- For this project we collected reviews data regarding pet products games and used Pyspark to conduct the ETL process of extracting, transforming and connecting the data to a database that we created via the AWS server. Once this process was complete an analysis was carried out to determine if there was a favorable review bias from the Vine members in our data set.
- Deliverable 1: Perform ETL on Amazon Product Reviews
- Deliverable 2: Determine Bias of Vine Reviews
How many Vine reviews and non-Vine reviews were there?
- There were 170 Vine reviews and 37,840 non-Vine reviews.
How many Vine reviews were 5 stars? How many non-Vine reviews were 5 stars?
- 65 of the Vine reviews were 5 star.
- 20,612 of the non-Vine reviews were 5 star.
What percentage of Vine reviews were 5 stars?
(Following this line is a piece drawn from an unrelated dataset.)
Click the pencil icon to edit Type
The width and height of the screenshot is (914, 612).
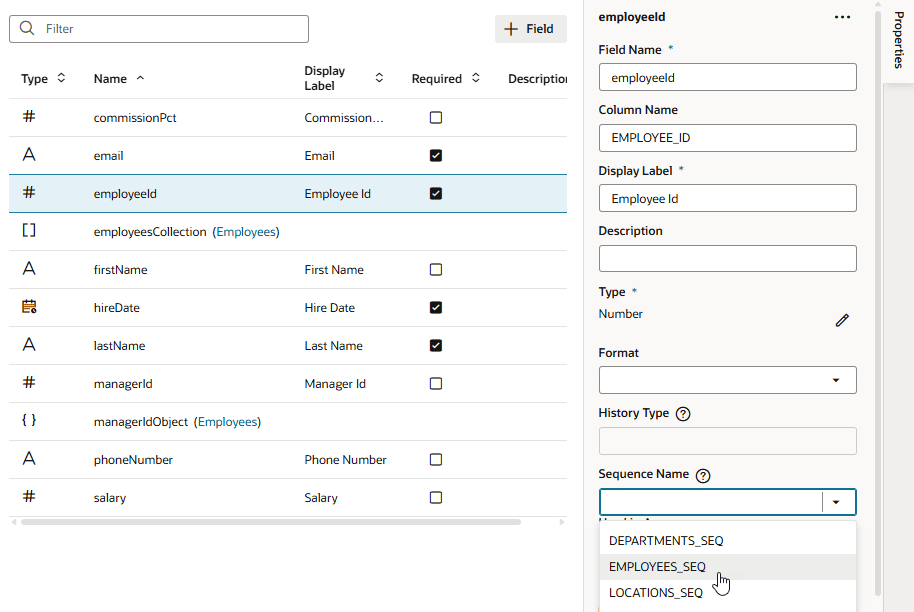click(x=842, y=320)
What percentage of non-Vine reviews were 5 stars?
- 48% of the 5 star reviews were Vine.
- 54% of the 5 star reviews were non-Vine.
There are only 48% of 5 star Vine reviews in the dataset as opposed to 54% of 5 star non-Vine reviews which suggests a lack of bias. There is most liklely a lack of proportion in the data set since 170 of the 37,840 reviews were from Vine users, which could result in a lack representation in the analysis.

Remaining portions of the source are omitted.